Task instructions: Where does the string "with" occur in the records? Copy each line that holds it.
=== Section Start ===
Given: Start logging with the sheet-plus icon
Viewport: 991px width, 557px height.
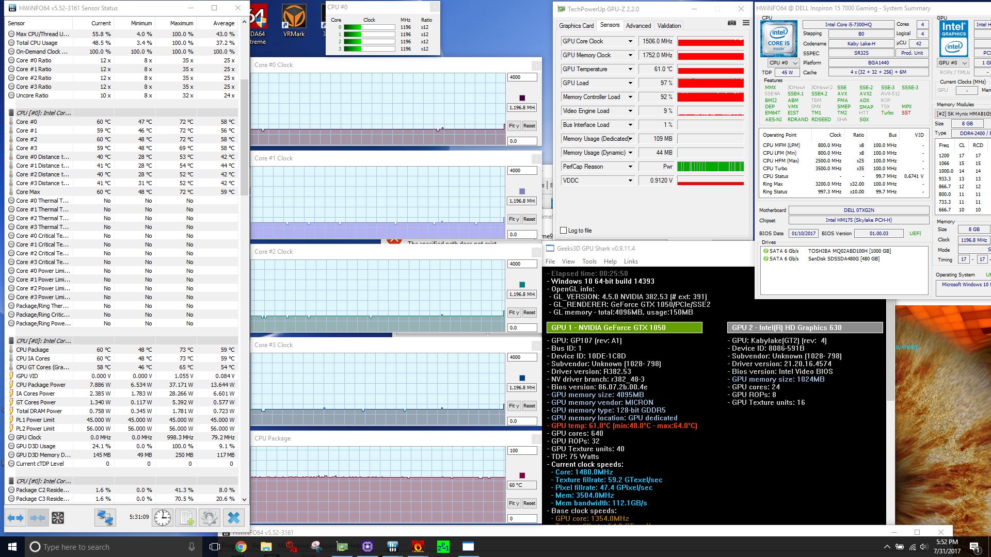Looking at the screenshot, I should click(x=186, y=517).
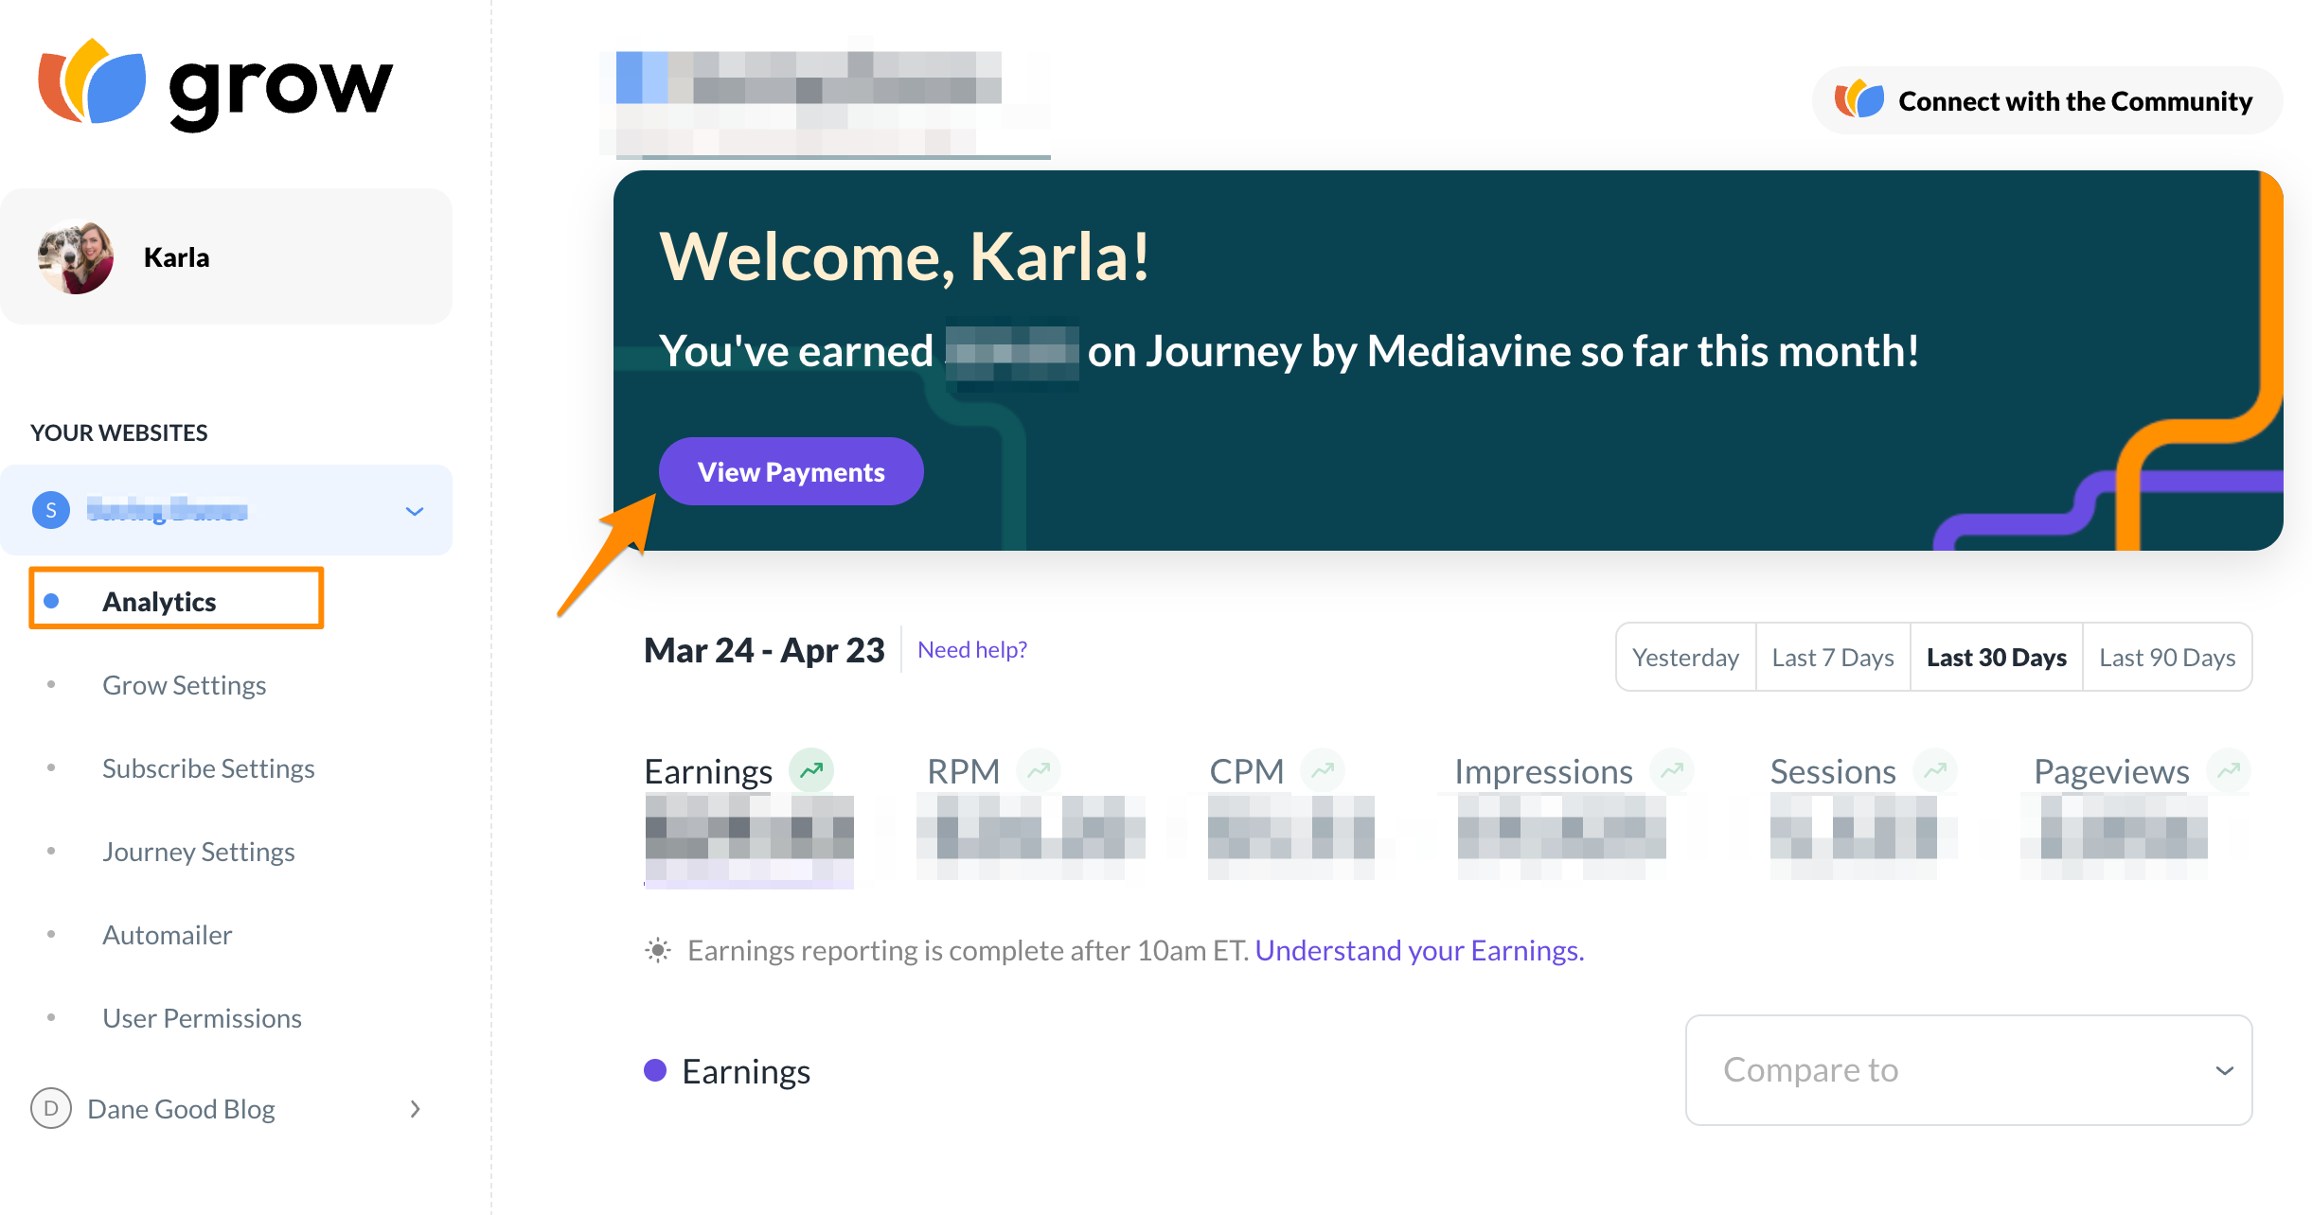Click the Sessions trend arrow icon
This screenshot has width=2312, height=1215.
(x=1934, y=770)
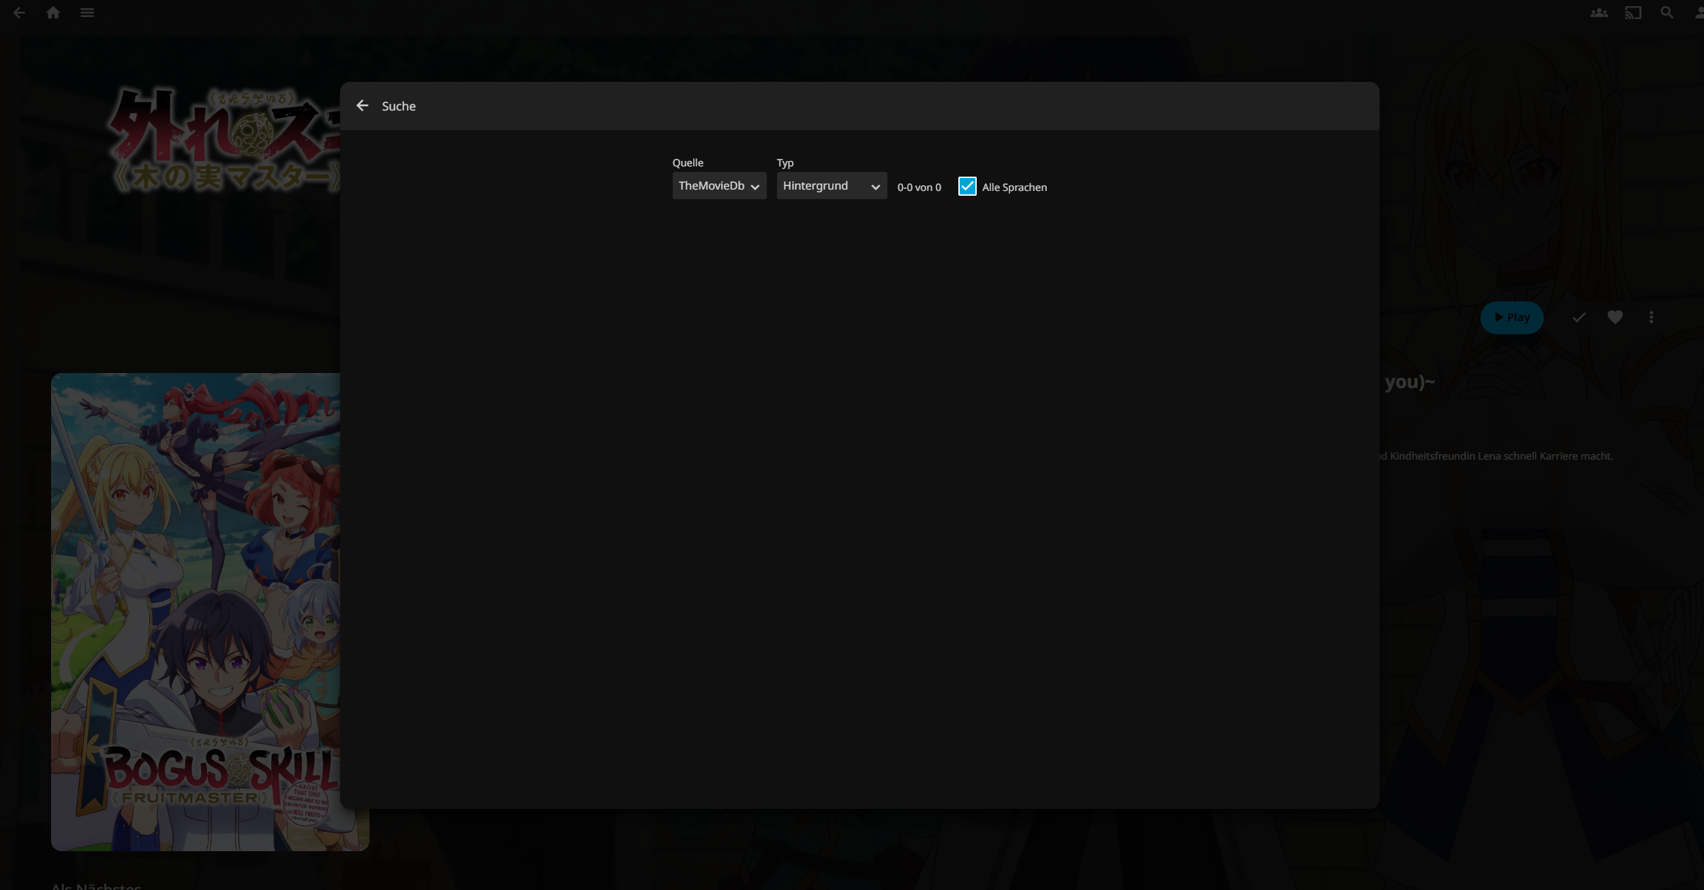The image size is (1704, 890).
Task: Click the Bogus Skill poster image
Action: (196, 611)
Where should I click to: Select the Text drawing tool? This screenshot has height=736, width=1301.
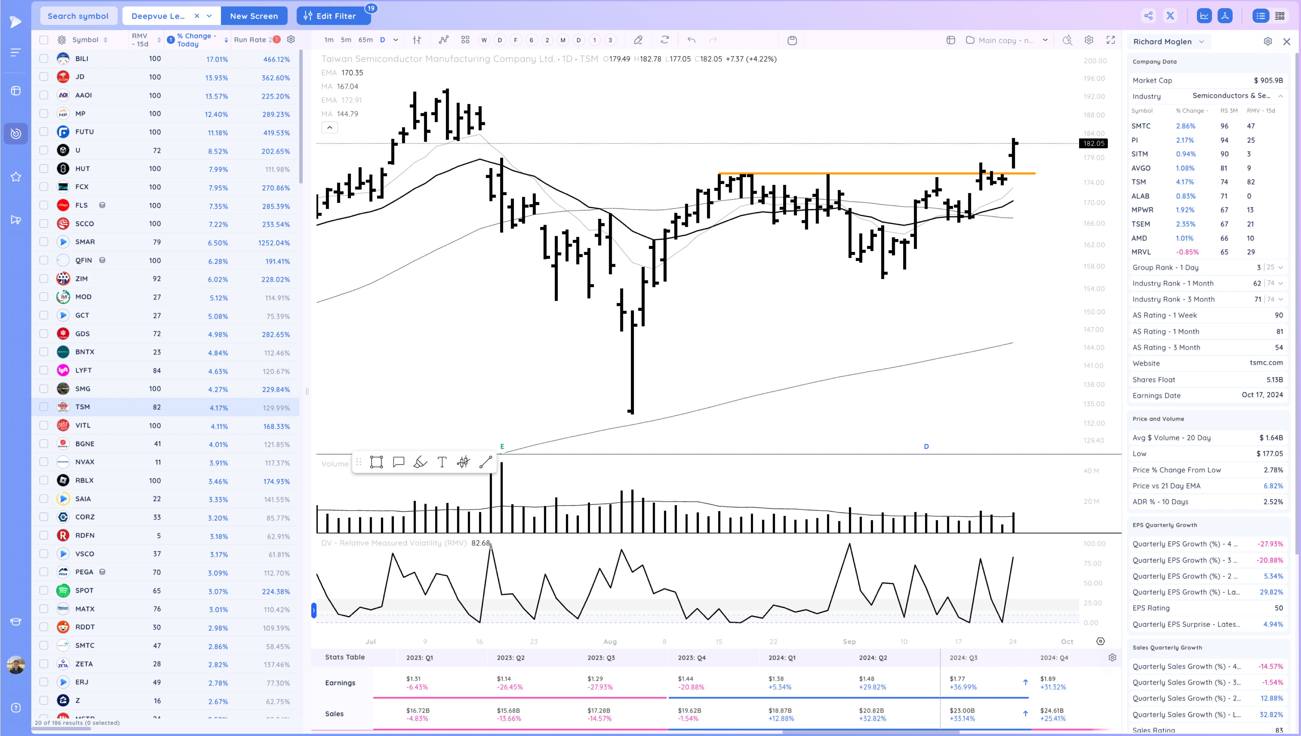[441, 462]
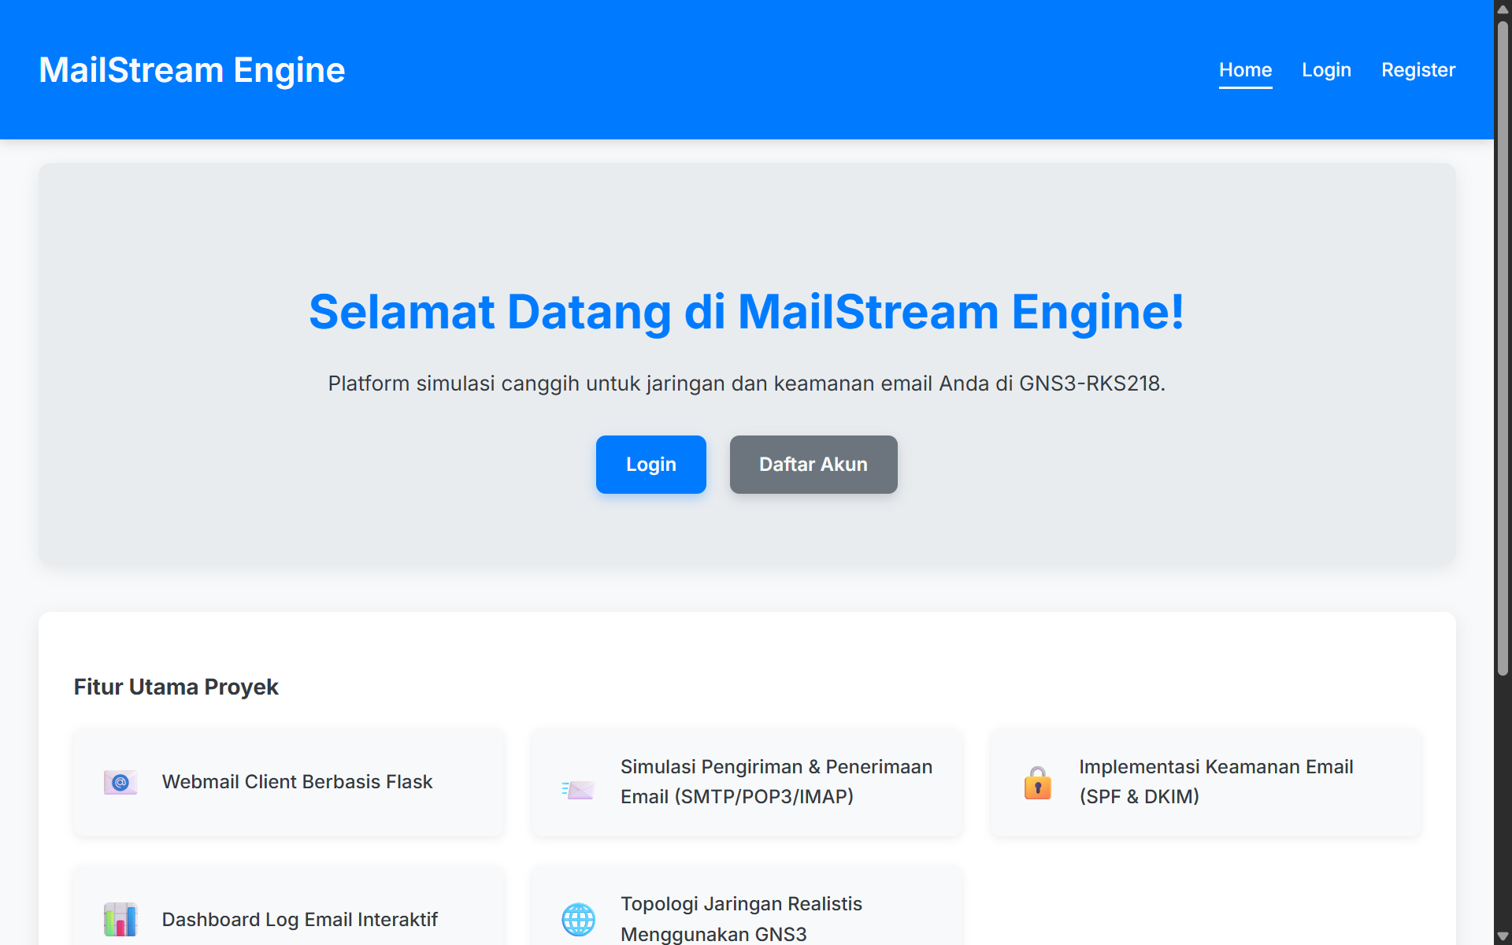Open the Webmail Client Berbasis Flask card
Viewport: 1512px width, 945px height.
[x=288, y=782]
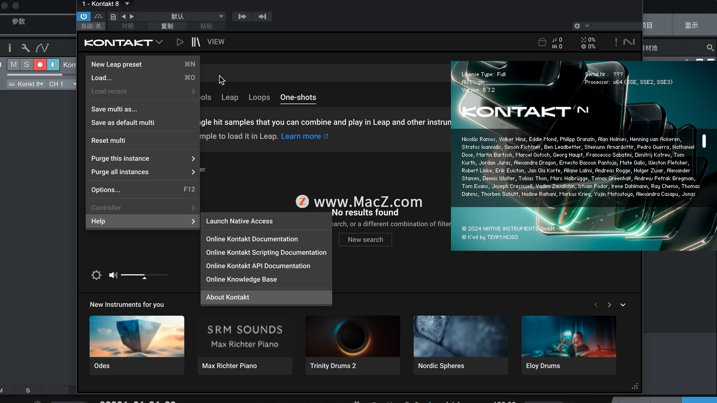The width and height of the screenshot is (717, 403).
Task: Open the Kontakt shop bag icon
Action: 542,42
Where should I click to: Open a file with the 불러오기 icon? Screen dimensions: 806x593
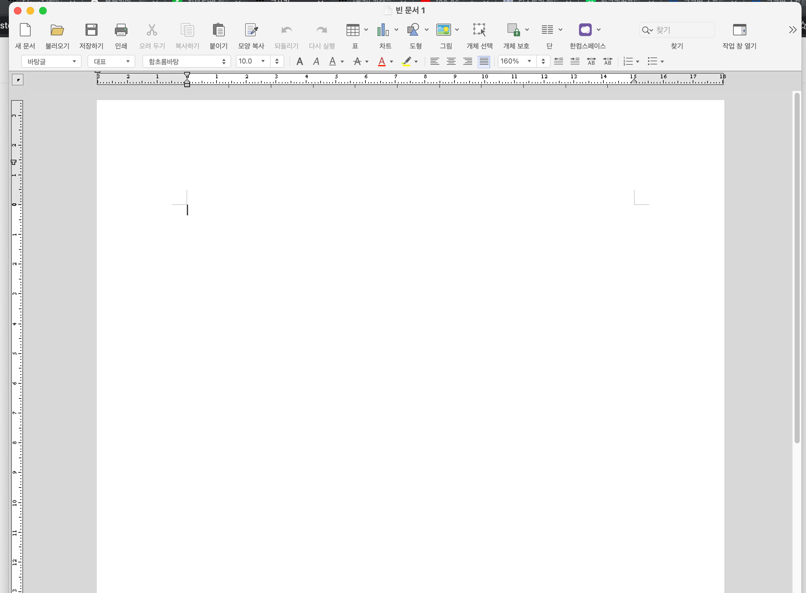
=== Section End ===
Written response:
Given: Start logging with the sheet-plus icon
Where should I click to: Open a file with the 불러오기 icon? Screen dimensions: 806x593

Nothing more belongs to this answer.